Provided text ::
#####

The Evangelical Women’s Caucus was split in 1986 over whether there should be “recognition of the presence of the lesbian minority in EWCI.” We are glad that many evangelical women distanced themselves from the endorsement of lesbianism. But what is significant is how many evangelical feminists considered the endorsement “a step of maturity within the organization” (e.g., Nancy Hardesty and Virginia Mollenkott). In other words, they view the movement away from role distinctions grounded in the natural created order as leading inevitably to the overthrow of normative heterosexuality. It seems to us that the evangelical feminists who do not embrace homosexuality will be increasingly hard put to escape this logic.

#####

Dataset excerpt ::
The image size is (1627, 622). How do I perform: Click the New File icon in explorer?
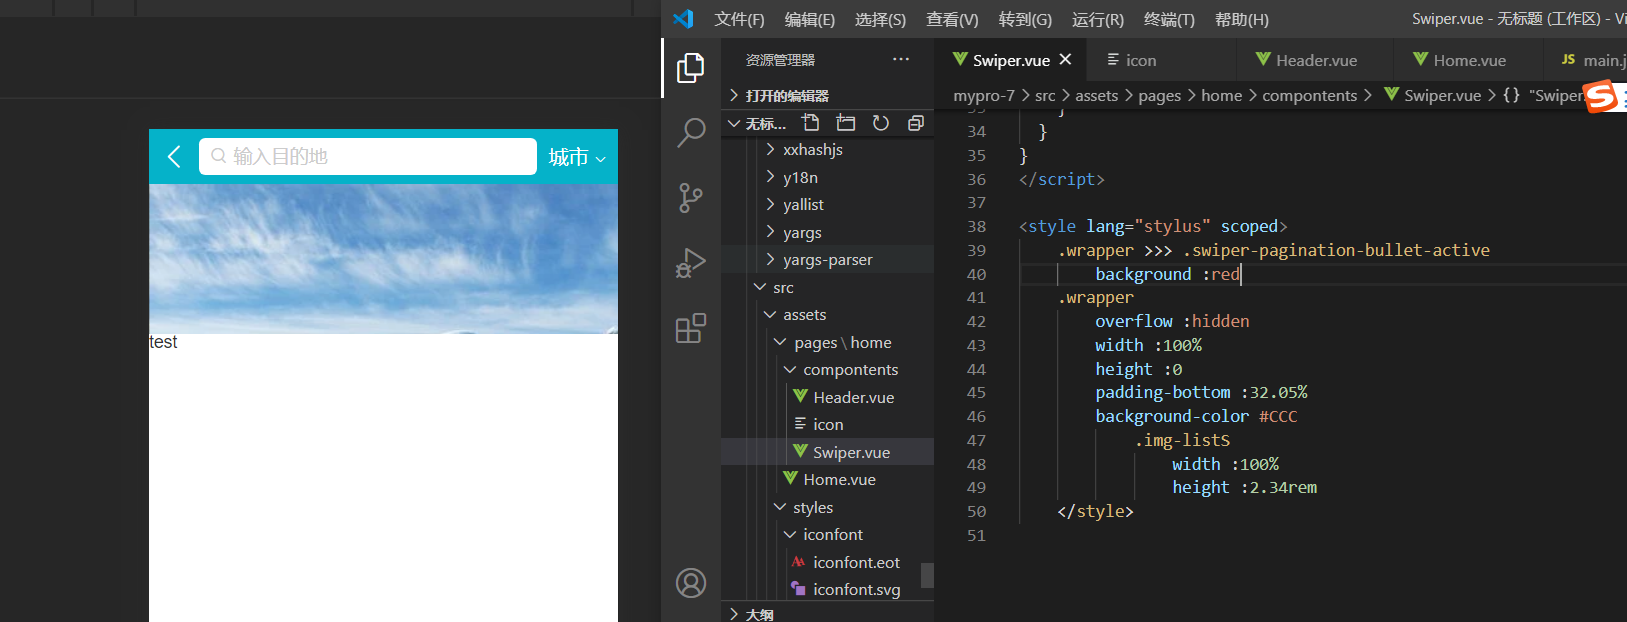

#####

Goal of the exercise ::
From the passage on the 1986 split in the Evangelical Women's Caucus, copy the words starting with "The Evangelical Women’s" and going on through "escape this logic.". Set the material aside; it has no role here.

Answer to the exercise ::
The Evangelical Women’s Caucus was split in 1986 over whether there should be “recognition of the presence of the lesbian minority in EWCI.” We are glad that many evangelical women distanced themselves from the endorsement of lesbianism. But what is significant is how many evangelical feminists considered the endorsement “a step of maturity within the organization” (e.g., Nancy Hardesty and Virginia Mollenkott). In other words, they view the movement away from role distinctions grounded in the natural created order as leading inevitably to the overthrow of normative heterosexuality. It seems to us that the evangelical feminists who do not embrace homosexuality will be increasingly hard put to escape this logic.